O ASA desperdiçou a grande oportunidade de sair em vantagem no primeiro jogo do mata-mata com o Rio Branco. Aquela preocupação que tínhamos antes do jogo, sobre a ansiedade vivida pelo elenco, terminou se concretizando, pelo menos no primeiro tempo, quando o time esteve abaixo da sua capacidade.
O 1x1 não foi um bom resultado para quem jogou em casa e agora vai ter que correr atrás do prejuízo, brigando por uma vitória simples no Acre. O empate de 0x0 favorece os acreanos – marcaram na casa do adversário - e o 1x1 leva o jogo ao perigo das penalidades máximas.
A verdade é que o ASA perdeu muito do conjunto que impressionou nos jogos iniciais da primeira fase da Série C. O seu meio de campo já não tem a mesma mobilidade. Apesar da pressão exercida no segundo tempo, faltou equilíbrio ao time na hora das finalizações contra os acreanos. E o técnico Vica tem encontrado dificuldades para reestruturar a equipe, além de cometer alguns equívocos.

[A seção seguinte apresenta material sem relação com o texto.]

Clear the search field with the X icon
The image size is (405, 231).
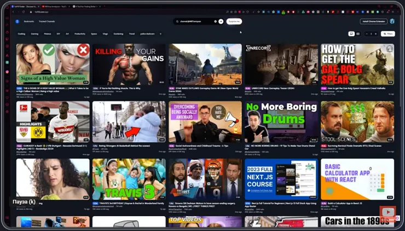click(x=215, y=21)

O Rio Branco mostrou que não é nenhum “João ninguém” e não será fácil ser batido, na segunda partida, jogando em casa, com o apoio da sua torcida. Sabe jogar muito bem na retranca e a prova é tanta que o time alagoano só marcou através de uma penalidade máxima.

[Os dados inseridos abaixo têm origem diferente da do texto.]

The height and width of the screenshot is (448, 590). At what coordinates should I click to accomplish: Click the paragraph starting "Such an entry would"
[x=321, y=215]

De toda forma nada está decidido e, reencontrando o seu futebol, o ASA pode voltar do Norte do País com o passaporte carimbado para a Série B.

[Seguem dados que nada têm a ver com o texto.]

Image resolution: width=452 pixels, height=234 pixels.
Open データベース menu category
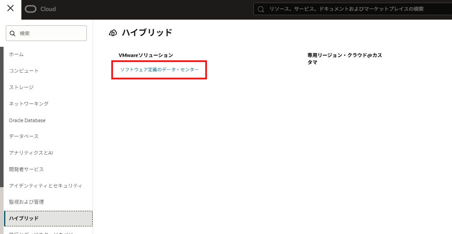(x=24, y=136)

Já o CSA jogou além da expectativa no Arruda, no empate de 2x2, com muita raça e determinação, tirou proveito em alguns instantes do desespero do adversário, mas com ele morreu abraçado. Volta para casa com o gosto da missão cumprida e carregando mais lição debaixo do braço: um planejamento.
Pelo menos não decepcionou e como dependia de uma combinação de resultados, estes não lhes foram favoráveis. O que fazer?
De resto, é torcer para que o ASA avance, pois do contrário futebol em Alagoas só em 2010.
DOIS TOQUES
- O estádio de São Januário recebeu, no sábado, 17.998 torcedores que foram ver o time vencer o Campinense por 3x0 e assistir a tão esperada estréia do alagoano Aloísio com a camisa cruzmaltina. O jogador entrou apenas no segundo tempo e colaborou com a vitória. Teve atuação apenas discreta, mas mandou um balaço na trave do time paraibano. Aloísio foi alvo de uma grande recepção, em dia de festa na Colina.
- Que o João Feijó deveria encontrar outro caminho para não aceitar o troféu com o nome do árbitro Flávio Feijó, tudo bem. Mas homenagear um profissional do apito em plena atividade é uma iniciativa descabida, que vai além do absurdo. Não merece comentários.